The required output is the line containing "Switch to list view of media" followed by every later line through the end of the data, all reproduced exactly.

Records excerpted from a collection
# # #

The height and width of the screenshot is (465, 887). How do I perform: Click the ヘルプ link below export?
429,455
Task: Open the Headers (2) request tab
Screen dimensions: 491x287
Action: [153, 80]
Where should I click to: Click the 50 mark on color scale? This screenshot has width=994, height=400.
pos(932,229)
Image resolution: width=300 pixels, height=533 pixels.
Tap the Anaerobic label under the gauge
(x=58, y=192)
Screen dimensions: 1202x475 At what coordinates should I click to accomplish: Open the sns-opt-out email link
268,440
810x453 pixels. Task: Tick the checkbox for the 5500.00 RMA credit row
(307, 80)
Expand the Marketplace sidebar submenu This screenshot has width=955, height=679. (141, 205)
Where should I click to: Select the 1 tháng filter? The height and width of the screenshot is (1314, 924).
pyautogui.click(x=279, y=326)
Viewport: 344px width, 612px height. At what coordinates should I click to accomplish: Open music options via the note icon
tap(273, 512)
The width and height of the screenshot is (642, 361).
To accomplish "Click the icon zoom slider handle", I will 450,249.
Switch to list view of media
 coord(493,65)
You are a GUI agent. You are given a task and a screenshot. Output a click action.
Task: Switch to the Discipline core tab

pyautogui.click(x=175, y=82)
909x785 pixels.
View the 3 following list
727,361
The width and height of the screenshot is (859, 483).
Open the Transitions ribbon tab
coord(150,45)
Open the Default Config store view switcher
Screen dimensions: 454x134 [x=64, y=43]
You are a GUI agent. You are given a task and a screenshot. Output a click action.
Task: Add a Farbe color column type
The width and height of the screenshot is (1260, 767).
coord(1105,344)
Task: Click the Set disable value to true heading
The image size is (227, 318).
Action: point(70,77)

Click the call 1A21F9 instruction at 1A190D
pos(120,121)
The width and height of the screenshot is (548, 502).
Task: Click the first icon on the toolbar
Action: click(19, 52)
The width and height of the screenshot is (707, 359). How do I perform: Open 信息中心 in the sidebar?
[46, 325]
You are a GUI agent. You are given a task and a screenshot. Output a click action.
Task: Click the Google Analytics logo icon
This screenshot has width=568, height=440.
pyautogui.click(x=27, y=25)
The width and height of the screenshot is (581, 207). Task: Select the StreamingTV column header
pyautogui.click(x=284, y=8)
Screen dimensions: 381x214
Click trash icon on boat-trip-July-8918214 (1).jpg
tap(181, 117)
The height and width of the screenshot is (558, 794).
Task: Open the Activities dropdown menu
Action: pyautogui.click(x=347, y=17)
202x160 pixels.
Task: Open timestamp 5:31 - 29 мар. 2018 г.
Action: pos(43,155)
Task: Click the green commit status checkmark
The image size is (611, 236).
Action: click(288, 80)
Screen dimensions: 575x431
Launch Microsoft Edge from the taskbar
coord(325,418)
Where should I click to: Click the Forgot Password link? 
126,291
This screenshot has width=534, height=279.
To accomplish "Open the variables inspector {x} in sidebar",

# # #

- **OUTPUT**:
Switch to list view of media
 coord(493,65)
You are a GUI agent. You are given a task and a screenshot. Output a click action.
Task: Switch to the Discipline core tab

pyautogui.click(x=175, y=82)
909x785 pixels.
View the 3 following list
727,361
The width and height of the screenshot is (859, 483).
Open the Transitions ribbon tab
coord(150,45)
Open the Default Config store view switcher
Screen dimensions: 454x134 [x=64, y=43]
You are a GUI agent. You are given a task and a screenshot. Output a click action.
Task: Add a Farbe color column type
The width and height of the screenshot is (1260, 767).
coord(1105,344)
Task: Click the Set disable value to true heading
The image size is (227, 318).
Action: point(70,77)

Click the call 1A21F9 instruction at 1A190D
pos(120,121)
The width and height of the screenshot is (548, 502).
Task: Click the first icon on the toolbar
Action: click(19, 52)
The width and height of the screenshot is (707, 359). How do I perform: Open 信息中心 in the sidebar?
[46, 325]
You are a GUI agent. You are given a task and a screenshot. Output a click action.
Task: Click the Google Analytics logo icon
This screenshot has width=568, height=440.
pyautogui.click(x=27, y=25)
The width and height of the screenshot is (581, 207). Task: Select the StreamingTV column header
pyautogui.click(x=284, y=8)
Screen dimensions: 381x214
Click trash icon on boat-trip-July-8918214 (1).jpg
tap(181, 117)
The height and width of the screenshot is (558, 794).
Task: Open the Activities dropdown menu
Action: pyautogui.click(x=347, y=17)
202x160 pixels.
Task: Open timestamp 5:31 - 29 мар. 2018 г.
Action: pos(43,155)
Task: Click the green commit status checkmark
The image size is (611, 236).
Action: click(288, 80)
Screen dimensions: 575x431
Launch Microsoft Edge from the taskbar
coord(325,418)
Where should I click to: Click the Forgot Password link? 
126,291
This screenshot has width=534, height=279.
To accomplish "Open the variables inspector {x} in sidebar",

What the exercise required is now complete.